Document text →
◆ ◆ ◆
Stay up to date with notifications from The Independent

Notifications can be managed in browser preferences.

Serb tanks move to strangle Sarajevo: UN peacekeepers retreat under fire as main road between Bosnian capital and airport is severed

Marcus Tanner
Wednesday 09 December 1992 00:02 GMT
Comments

SERBIAN tanks closed the windpipe for Sarajevo's 400,000 trapped residents yesterday after seizing control of the main road linking the Bosnian capital and its airport.

The seizure, in violation of a United Nations-brokered agreement signed on Monday, came amid the worst fighting for weeks, exposing the UN peacekeepers' impotence and testing as never before the resolve of the international community.

The attacks formed a backcloth to increasingly irrelevant talks in Geneva between the three ethnic communities. Bosnian Serb leaders, increasing pressure on the Muslim-led Bosnian government, offered safe passage to all citizens wishing to leave the city.

There are increasingly strong hints that the UN, Nato and the Western European Union are considering the use of force in Bosnia to contain Serbian expansion. Senior Nato officials in Brussels warned this week the conflict must be contained before it spills into other areas, such as Kosovo.

President-elect Bill Clinton, said yesterday that he would not rule out the use of US military action in the former Yugoslavia.

However, Malcolm Rifkind, Secretary of State for Defence, speaking in Bosnia to British troops, said that to impose peace in Bosnia by the use of force would be 'inappropriate because I think the scale of what would be involved would be dramatic. It's been suggested that over 100,000 soldiers might be required.'

Serb tanks on the airport road reportedly fired several rounds into apartment blocks in the neighbouring Muslim-held suburb of Dobrinja, wounding dozens of residents. UN peacekeepers who approached the Serbs to ask them to withdraw were fired on and forced to scuttle to safety.
◆ ◆ ◆
Actions to take →
1) Copy out the stretch of the Sarajevo article from "Marcus Tanner" through "leave the city." word for word.
2) Write the next part of the news report on the Serb seizure of the Sarajevo airport road, starting after its last sentence.

Dataset records →
◆ ◆ ◆
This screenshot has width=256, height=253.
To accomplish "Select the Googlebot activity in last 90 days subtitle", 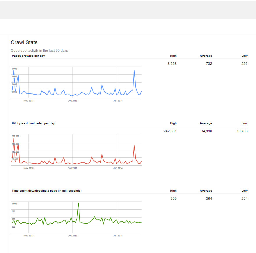I will [x=39, y=51].
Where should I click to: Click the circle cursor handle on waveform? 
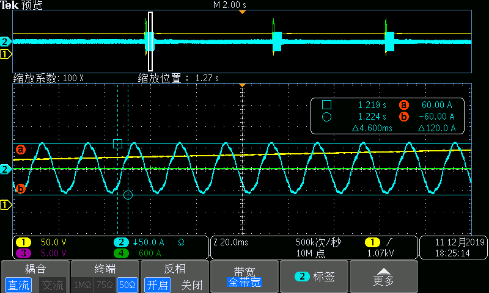click(x=128, y=195)
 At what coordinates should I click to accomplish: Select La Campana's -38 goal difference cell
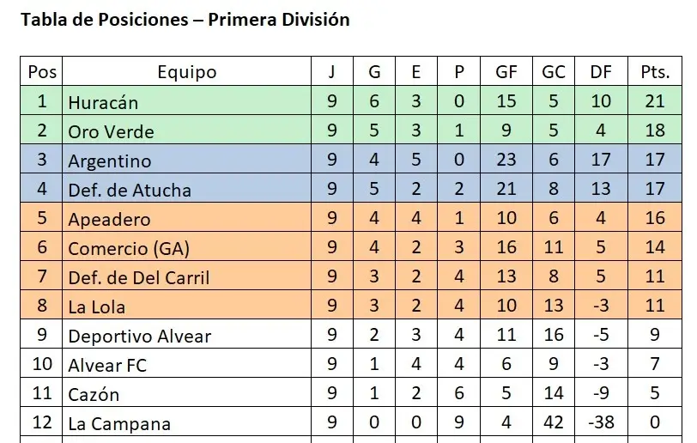[601, 423]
◆ ◆ ◆
The replies →
1)
Marcus Tanner
Wednesday 09 December 1992 00:02 GMT
Comments

SERBIAN tanks closed the windpipe for Sarajevo's 400,000 trapped residents yesterday after seizing control of the main road linking the Bosnian capital and its airport.

The seizure, in violation of a United Nations-brokered agreement signed on Monday, came amid the worst fighting for weeks, exposing the UN peacekeepers' impotence and testing as never before the resolve of the international community.

The attacks formed a backcloth to increasingly irrelevant talks in Geneva between the three ethnic communities. Bosnian Serb leaders, increasing pressure on the Muslim-led Bosnian government, offered safe passage to all citizens wishing to leave the city.

2)
The Serb attack came after a surprise offensive this week by Muslim and Croat Bosnian forces, aimed at the strategically vital area around Trebevic hill. Tanjug, the Serbian news agency, insisted yesterday that the attempt on the hill, which oversees the link road between the Serbian military headquarters at Lukavica and the Serbian governmental headquarters at Pale, had ended in total defeat for the Bosnian forces.

The upsurge in fighting dashed hopes of resuming aid flights to Sarajevo, upon which the city's residents depend for survival. The airport has been closed for almost a week, after two UN aid aircraft were shot at.

Amid worsening bloodshed, the latest peace talks between the ethnic communities took on an ever more farcical note. While Sarajevo burned and exploded, Bosnia's ethnic leaders unfurled contradictory 'maps' detailing proposals to slice the republic into watertight ethnic zones, misleadingly called 'cantons'.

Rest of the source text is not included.